Accio e Pacuvio
Cum Pacuvius, grandi iam aetate et morbo corporis diutino adfectus, Tarentum ex urbe...quod dies atque aetas mitificet."
Essendosi Pacuvio, indebolito dall'età ormai avanzata e da un cronico malanno fisico [lett.:del corpo], ritirato dalla città di Roma a Taranto, Accio, allora non di poco [ = molto] più giovane, dopo esser giunto in città fece una sosta da Pacuvio e invitato cortesemente e ospitato da lui gli lesse, giacché (Pacuvio)
lo desiderava, la sua tragedia, , il cui nome è [ = intitolata] "Atreo". Dicono allora che Pacuvio abbia detto che ciò che (Accio) aveva scritto era certamente risonante e sublime ma che tuttavia gli sembrava un pò troppo duro e acerbo.
"E' così nel modo in cui dici", rispose Accio; "e non me ne pento assolutamente; spero infatti che sarà migliore ciò che scriverò in seguito.

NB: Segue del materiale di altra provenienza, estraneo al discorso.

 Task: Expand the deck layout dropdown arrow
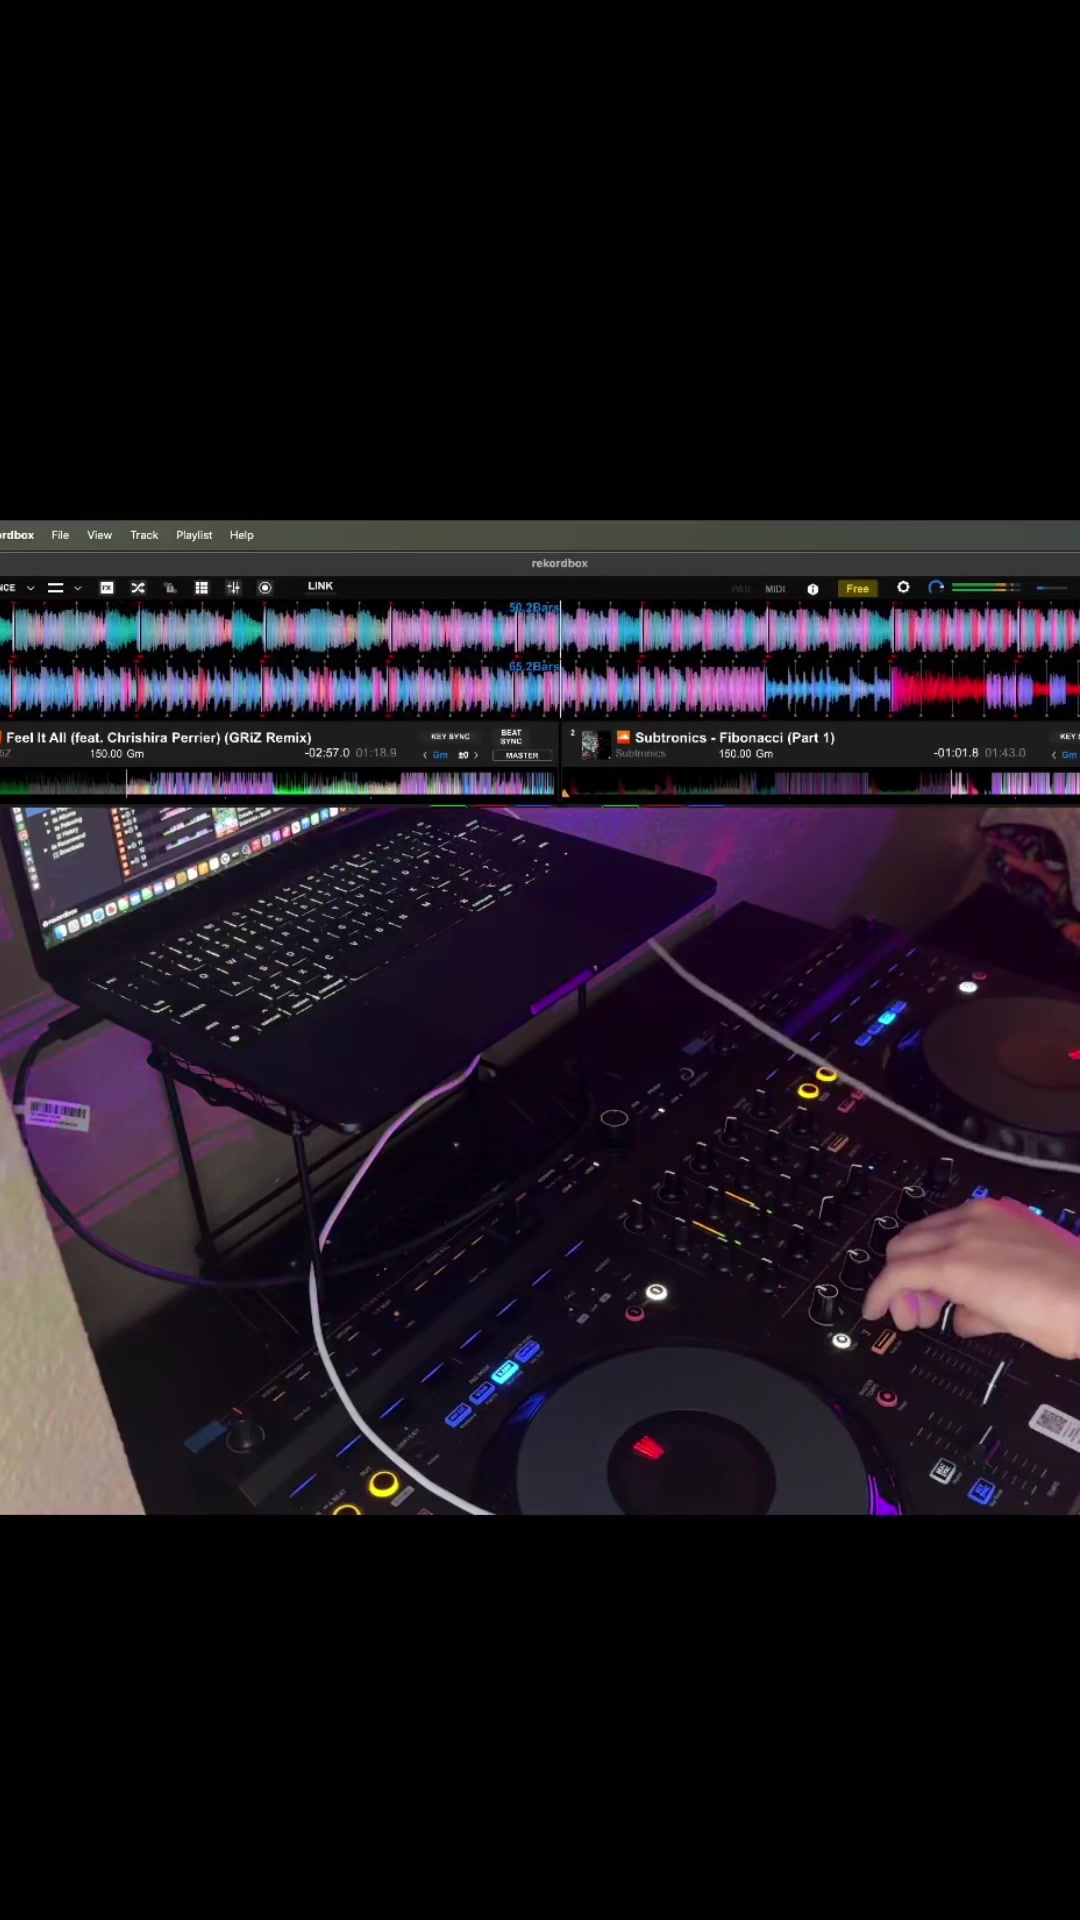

Infatti quel che succede [lett. : ciò che c'è] per i frutti dicono che accade anche per gli ingegni; quelli [i frutti] che nascono duri e acerbi, poi diventano teneri e rigogliosi; ma quelli che nascono subito vizi e molli e sono succosi dall'inizio, non maturano in seguito, ma diventano marci.
Allora mi è parso giusto lasciare nell'ingegno ciò che i giorni e l'età facciano maturare.